Parliament’s swift passage of the Reconciliation Accord on March 19 left little room for bickering over the fine points of a bill that effectively has amended Kenya’s constitution. Journalist Ben Agina says that in light of the two months of post-election violence endured by the country, the bipartisan accession to new demands signals a welcome change in mood.

“If the accords had come far, then that could have been challenged maybe by people of the parliament. But in the wisdom of those guys who drafted that thing in the house business committee of parliament, the Constitutional Bill Number 1 of 2008 had to come fast. Then the National Accord and Reconciliation Bill,” he said.

Kenya’s accord, signed on February 28, ended two months of violence in which more than 12-hundred people were killed and 350-thousand others displaced from their homes. With President Kibaki expressing joy last week over the new working relationship with his prime minister, Agina says Kenyans can look forward to a new striving for national unity that would signal an end to violence and permit the country to face the challenges ahead.

“With the entrenchment of the prime minister position in the constitution, it has given some ray of hope to Kenyans generally because initially, ODM, which was believed to have won the election, would have lost. But now that they have come together, they are seeing some hope in this government. I think that we will benefit in the long run, even with the position of the prime minister,” he said.

Overall, Agina says, Kenyans have drawn satisfaction and good will from the latest power-sharing moves, but they continue to watch the latest maneuverings quite closely and carefully.

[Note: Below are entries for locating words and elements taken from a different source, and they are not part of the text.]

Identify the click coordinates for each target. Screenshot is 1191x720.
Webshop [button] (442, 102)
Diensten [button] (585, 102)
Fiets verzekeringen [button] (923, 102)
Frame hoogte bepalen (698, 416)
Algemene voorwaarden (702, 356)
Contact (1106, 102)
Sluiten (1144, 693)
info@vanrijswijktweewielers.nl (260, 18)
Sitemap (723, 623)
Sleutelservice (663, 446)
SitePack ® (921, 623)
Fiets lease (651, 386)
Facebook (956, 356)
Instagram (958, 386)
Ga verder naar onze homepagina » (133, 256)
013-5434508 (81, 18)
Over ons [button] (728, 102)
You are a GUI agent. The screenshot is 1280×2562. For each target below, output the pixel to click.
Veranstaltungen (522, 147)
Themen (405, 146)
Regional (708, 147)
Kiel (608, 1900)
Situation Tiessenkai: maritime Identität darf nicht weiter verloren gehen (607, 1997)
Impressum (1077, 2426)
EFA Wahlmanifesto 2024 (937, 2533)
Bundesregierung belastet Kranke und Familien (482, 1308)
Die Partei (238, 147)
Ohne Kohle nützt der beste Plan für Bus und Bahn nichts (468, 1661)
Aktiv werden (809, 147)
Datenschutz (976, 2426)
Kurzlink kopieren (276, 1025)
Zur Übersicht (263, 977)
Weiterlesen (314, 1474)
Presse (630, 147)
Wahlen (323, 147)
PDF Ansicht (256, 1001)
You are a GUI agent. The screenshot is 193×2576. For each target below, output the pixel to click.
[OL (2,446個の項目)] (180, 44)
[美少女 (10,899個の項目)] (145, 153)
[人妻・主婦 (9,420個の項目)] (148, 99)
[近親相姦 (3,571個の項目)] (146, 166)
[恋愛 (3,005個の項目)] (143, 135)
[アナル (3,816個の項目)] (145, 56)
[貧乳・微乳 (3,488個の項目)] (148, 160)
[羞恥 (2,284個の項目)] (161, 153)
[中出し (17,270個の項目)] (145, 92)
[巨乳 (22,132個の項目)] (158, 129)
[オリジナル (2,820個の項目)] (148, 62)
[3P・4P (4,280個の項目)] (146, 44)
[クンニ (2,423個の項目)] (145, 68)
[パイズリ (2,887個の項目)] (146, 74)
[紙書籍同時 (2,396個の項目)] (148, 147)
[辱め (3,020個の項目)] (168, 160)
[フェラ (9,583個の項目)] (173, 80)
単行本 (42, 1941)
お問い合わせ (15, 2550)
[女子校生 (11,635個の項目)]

“There has been a lot of good will, especially from members of parliament. Both parties have really tried to whip their members to support the accord. And even across the board, the religious community, the civil society, top civil servants, and Kenyans in general are really accommodating of the accord. But that doesn’t mean they don’t have some suspicion about the same because there has been one group accused of playing some cards under the table,” he noted.